A possibility to predict the absorbability of poorly water-soluble drugs in humans based on rat intestinal permeability assessed by an in vitro chamber method.

This paper describes a means to predict the absorbability of poorly water-soluble drugs in humans based on rat intestinal permeability assessed by the in vitro Ussing-type chamber method. We investigated the correlation between the apparent permeability coefficients (P(app)) of 10 water-soluble drugs obtained by the in vitro chamber method, in which the excised rat small intestinal tissue was used as the membrane, and the fractions absorbed (F(a)) in humans.
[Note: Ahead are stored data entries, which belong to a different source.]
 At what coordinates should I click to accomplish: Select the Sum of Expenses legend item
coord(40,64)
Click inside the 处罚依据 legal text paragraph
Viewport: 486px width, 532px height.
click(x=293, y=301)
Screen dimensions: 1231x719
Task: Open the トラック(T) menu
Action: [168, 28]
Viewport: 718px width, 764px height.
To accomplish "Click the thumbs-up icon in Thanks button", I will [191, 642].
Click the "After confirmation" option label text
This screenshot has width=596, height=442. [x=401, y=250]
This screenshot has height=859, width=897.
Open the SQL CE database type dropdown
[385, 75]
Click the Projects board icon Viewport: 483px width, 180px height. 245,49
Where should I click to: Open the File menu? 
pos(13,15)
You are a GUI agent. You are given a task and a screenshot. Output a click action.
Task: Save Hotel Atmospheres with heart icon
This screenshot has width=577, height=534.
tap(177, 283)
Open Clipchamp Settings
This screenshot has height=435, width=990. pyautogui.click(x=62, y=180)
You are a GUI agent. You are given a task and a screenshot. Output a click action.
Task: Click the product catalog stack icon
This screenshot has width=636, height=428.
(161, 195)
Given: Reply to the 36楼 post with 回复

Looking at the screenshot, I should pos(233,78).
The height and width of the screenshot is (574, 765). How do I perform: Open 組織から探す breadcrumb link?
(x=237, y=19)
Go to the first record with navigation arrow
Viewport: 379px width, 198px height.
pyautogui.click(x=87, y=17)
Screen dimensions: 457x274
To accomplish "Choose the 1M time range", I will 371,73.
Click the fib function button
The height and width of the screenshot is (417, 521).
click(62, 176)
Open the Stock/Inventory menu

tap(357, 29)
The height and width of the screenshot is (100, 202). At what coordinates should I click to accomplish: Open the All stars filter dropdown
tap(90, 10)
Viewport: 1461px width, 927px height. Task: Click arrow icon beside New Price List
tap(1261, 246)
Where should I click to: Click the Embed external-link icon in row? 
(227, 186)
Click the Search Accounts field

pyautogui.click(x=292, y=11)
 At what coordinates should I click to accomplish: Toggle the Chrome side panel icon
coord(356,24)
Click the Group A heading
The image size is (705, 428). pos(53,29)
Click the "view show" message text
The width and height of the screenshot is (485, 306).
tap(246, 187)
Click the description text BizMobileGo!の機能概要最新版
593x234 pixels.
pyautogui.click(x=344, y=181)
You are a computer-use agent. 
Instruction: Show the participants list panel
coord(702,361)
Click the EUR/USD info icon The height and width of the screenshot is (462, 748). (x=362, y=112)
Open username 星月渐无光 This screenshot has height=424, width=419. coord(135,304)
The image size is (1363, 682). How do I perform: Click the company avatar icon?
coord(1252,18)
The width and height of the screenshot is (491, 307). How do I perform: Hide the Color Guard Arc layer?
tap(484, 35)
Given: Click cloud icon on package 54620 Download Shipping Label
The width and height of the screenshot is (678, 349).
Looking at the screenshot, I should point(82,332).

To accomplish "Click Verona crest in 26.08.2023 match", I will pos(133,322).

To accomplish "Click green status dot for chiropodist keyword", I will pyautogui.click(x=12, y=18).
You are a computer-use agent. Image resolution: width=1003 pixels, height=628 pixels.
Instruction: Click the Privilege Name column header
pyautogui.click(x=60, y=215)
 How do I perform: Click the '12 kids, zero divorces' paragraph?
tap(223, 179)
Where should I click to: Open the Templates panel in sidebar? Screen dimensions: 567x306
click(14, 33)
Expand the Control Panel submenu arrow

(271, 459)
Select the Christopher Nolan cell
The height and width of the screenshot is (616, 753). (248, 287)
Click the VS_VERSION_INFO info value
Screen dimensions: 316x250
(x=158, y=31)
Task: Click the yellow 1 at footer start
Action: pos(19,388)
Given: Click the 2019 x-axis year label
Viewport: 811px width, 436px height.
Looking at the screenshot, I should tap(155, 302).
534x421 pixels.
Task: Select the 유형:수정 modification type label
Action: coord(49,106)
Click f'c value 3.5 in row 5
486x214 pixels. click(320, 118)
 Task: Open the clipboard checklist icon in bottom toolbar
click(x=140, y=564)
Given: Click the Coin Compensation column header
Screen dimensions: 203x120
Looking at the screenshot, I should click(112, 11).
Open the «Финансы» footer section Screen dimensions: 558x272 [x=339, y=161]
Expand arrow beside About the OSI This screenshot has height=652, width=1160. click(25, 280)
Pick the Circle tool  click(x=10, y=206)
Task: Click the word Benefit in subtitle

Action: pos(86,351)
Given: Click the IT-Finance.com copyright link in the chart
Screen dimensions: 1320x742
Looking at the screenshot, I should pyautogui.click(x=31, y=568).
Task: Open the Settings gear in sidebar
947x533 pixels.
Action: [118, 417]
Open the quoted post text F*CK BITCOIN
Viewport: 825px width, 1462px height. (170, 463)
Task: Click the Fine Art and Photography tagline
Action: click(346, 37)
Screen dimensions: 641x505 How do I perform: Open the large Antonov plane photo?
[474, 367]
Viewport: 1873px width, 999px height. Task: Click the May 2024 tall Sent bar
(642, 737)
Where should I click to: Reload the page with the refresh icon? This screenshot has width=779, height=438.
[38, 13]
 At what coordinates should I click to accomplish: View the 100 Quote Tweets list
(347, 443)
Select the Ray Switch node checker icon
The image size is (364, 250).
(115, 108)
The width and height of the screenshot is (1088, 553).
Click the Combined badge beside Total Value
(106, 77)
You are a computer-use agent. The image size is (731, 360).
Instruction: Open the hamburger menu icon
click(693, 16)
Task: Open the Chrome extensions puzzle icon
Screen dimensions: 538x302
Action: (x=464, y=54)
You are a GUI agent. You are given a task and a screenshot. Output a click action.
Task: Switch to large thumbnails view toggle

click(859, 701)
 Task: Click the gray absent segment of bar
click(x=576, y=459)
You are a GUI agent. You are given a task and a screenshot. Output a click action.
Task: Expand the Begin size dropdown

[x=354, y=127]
Using this correlation, we predicted F(a) values of 5 poorly water-soluble drugs based on their P(app) obtained through our modified chamber method using an additive. For water-soluble drugs, a good correlation between P(app) and F(a') expressed by the equation: F(a) = 1 - exp(-P(app) x 1.51 x 10(5))(r(2) = 0.920), was found. The poorly water-soluble drugs used in the present study could be solubilized with 5% (final concentration) dimethylsulfoxide, and their P(app) could be obtained through our modified chamber method. For poorly water-soluble drugs whose dose:solubility ratio ranged from 2500 to 3500 ml, predicted F(a) values were favorably comparable with their F(a) values reported in humans in the literature. These results showed that the in vitro Ussing-type chamber method was a useful method for predicting the F(a) of poorly water-soluble drugs.